***** EXTRACT PROVIDED
In the process of judicial investigation the
representatives of the petitioner emphasised that, while
restoring ownership rights to real property, the main provision
is justice. Justice is understood as a balance of interests,
and in this particular case it is the co-ordination of
interests of the former owners and the tenants who now reside
in the houses which are subject to being returned. The main
interest of the owner is retrieval of the real property in kind
whereas that of the tenant is to get and privatise other
dwelling place which corresponds to that returned to the owner.
The co-ordination of these interests objectively depends on the
economic capacity of the state. Therefore it is immoral and
illegal to require that the issue of property restoration or
that of compensation allotment were decided within 3 months
while, in addition, one should consider the fact that the
compensation is paid within 10 years whereas the budget is
accrued for one year but not for 3 months.
**********
***** ENTRIES PROVIDED
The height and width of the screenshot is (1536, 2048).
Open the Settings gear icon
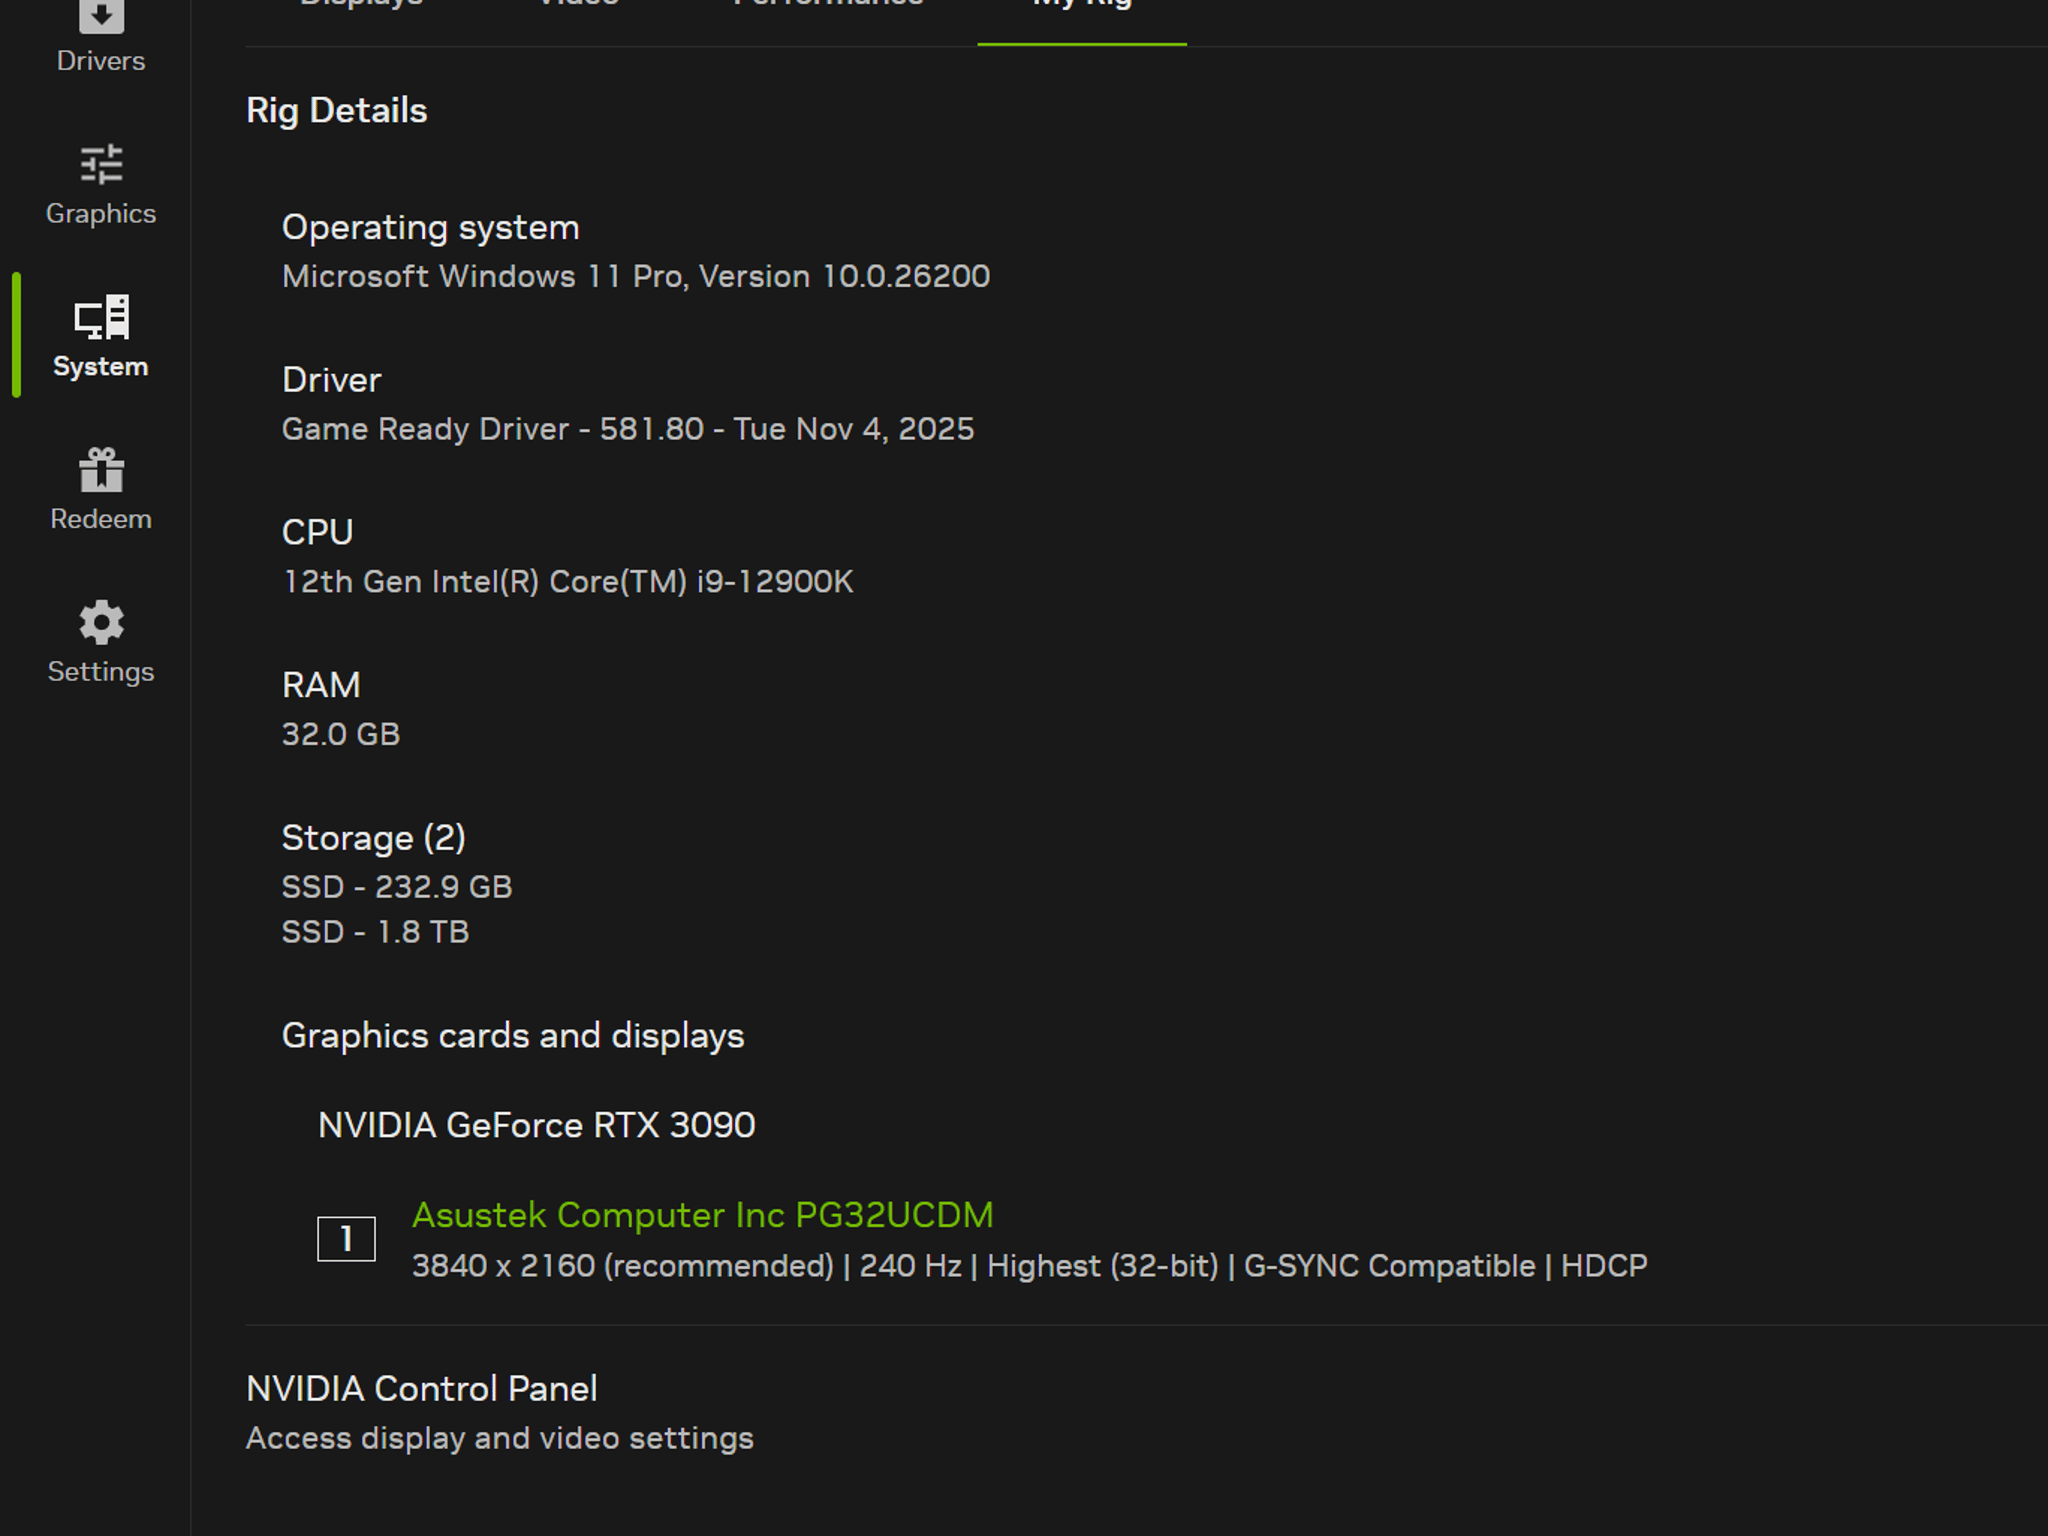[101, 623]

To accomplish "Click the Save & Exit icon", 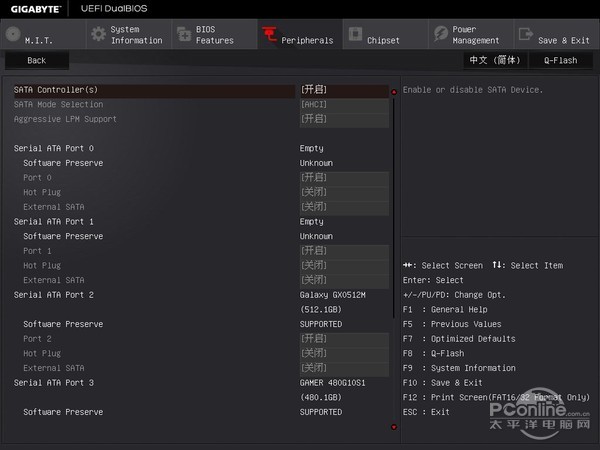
**********
***** ENTRIES PROVIDED
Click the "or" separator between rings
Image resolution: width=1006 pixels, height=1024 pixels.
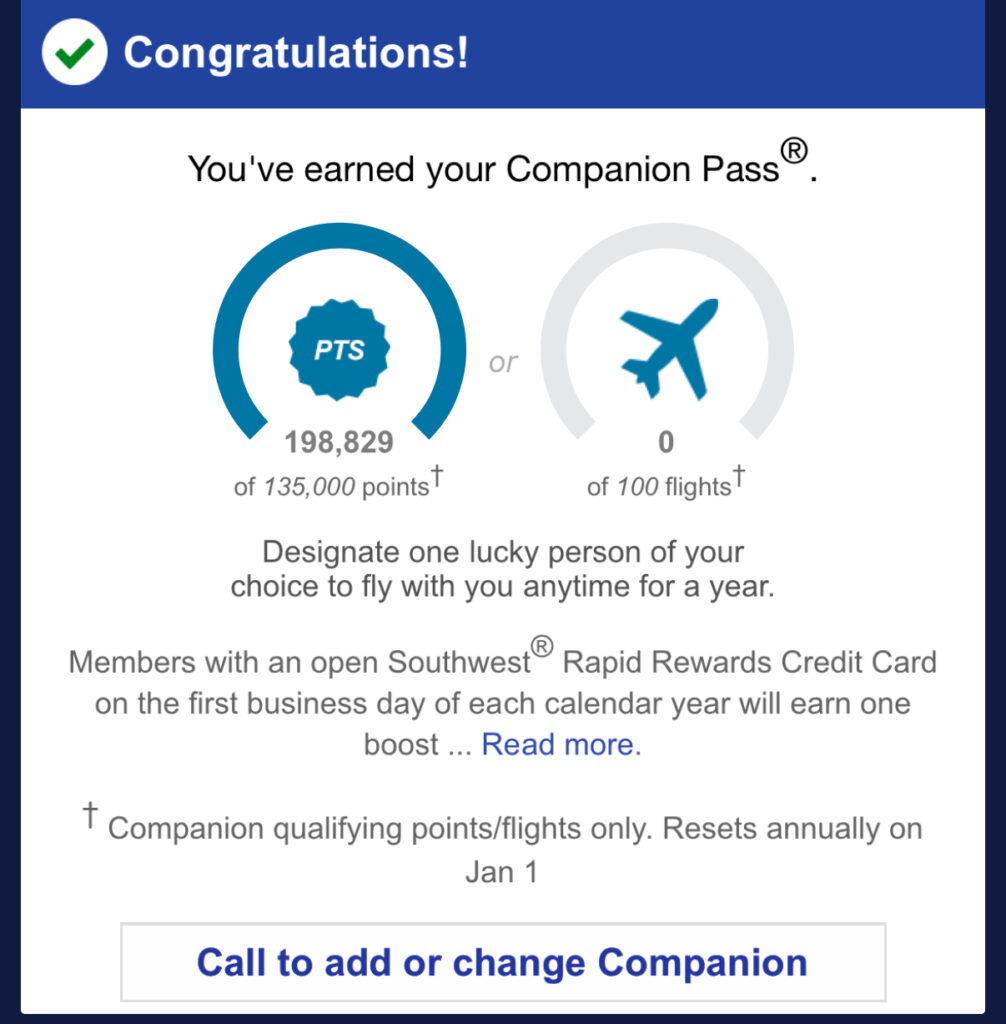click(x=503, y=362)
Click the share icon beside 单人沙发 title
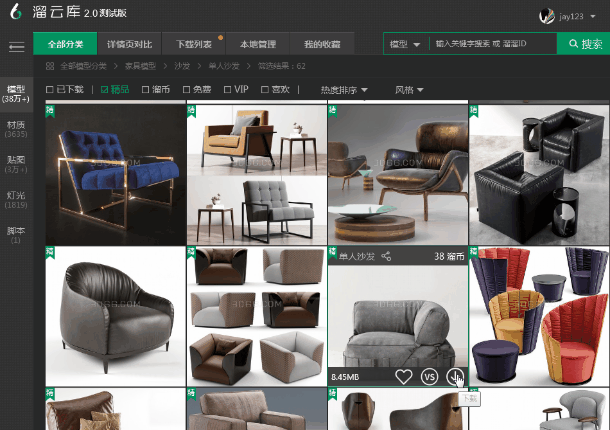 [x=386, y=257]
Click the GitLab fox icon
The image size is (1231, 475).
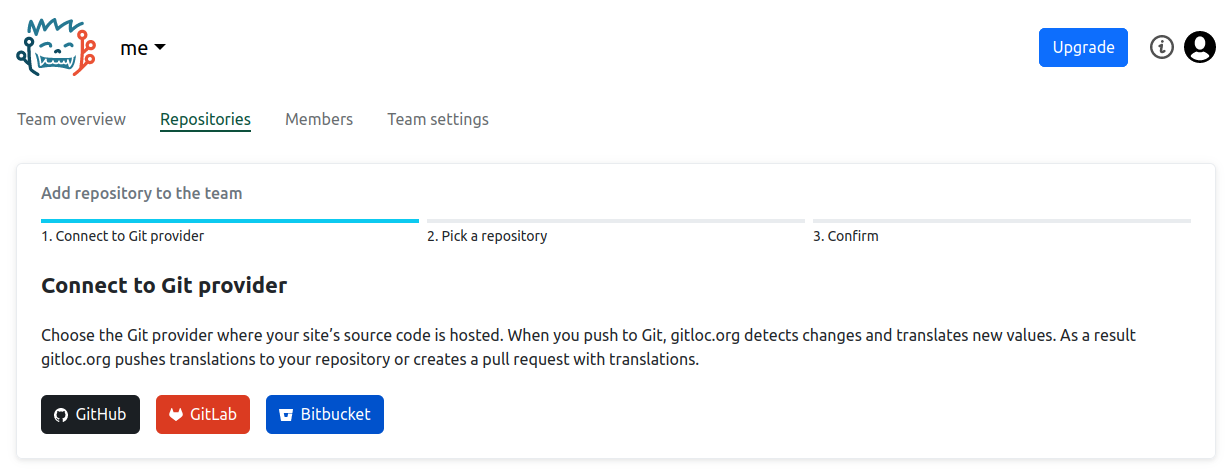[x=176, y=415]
**********
> WRITTEN EXERCISE 1
In the property restoration passage, within how many years is the compensation paid?
> WRITTEN EXERCISE 2
Check each statement against the property restoration passage. Mark each yes or no and quote the words that decide it. (a) The petitioner's representatives treated justice as a balance of interests. (b) The co-ordination of the owners' and tenants' interests depends on the goodwill of the former owners. (c) The budget is accrued for three months.
> WRITTEN EXERCISE 3
Reproduce word for word the stretch of the property restoration passage from "The co-ordination of these" through "for 3 months.".
The rows are separate material from the property restoration passage.

> PROBLEM SOLUTION 1
Within 10 years.

> PROBLEM SOLUTION 2
(a) Yes: "Justice is understood as a balance of interests"
(b) No: "The co-ordination of these interests objectively depends on the economic capacity of the state"
(c) No: "the budget is accrued for one year but not for 3 months"

> PROBLEM SOLUTION 3
The co-ordination of these interests objectively depends on the
economic capacity of the state. Therefore it is immoral and
illegal to require that the issue of property restoration or
that of compensation allotment were decided within 3 months
while, in addition, one should consider the fact that the
compensation is paid within 10 years whereas the budget is
accrued for one year but not for 3 months.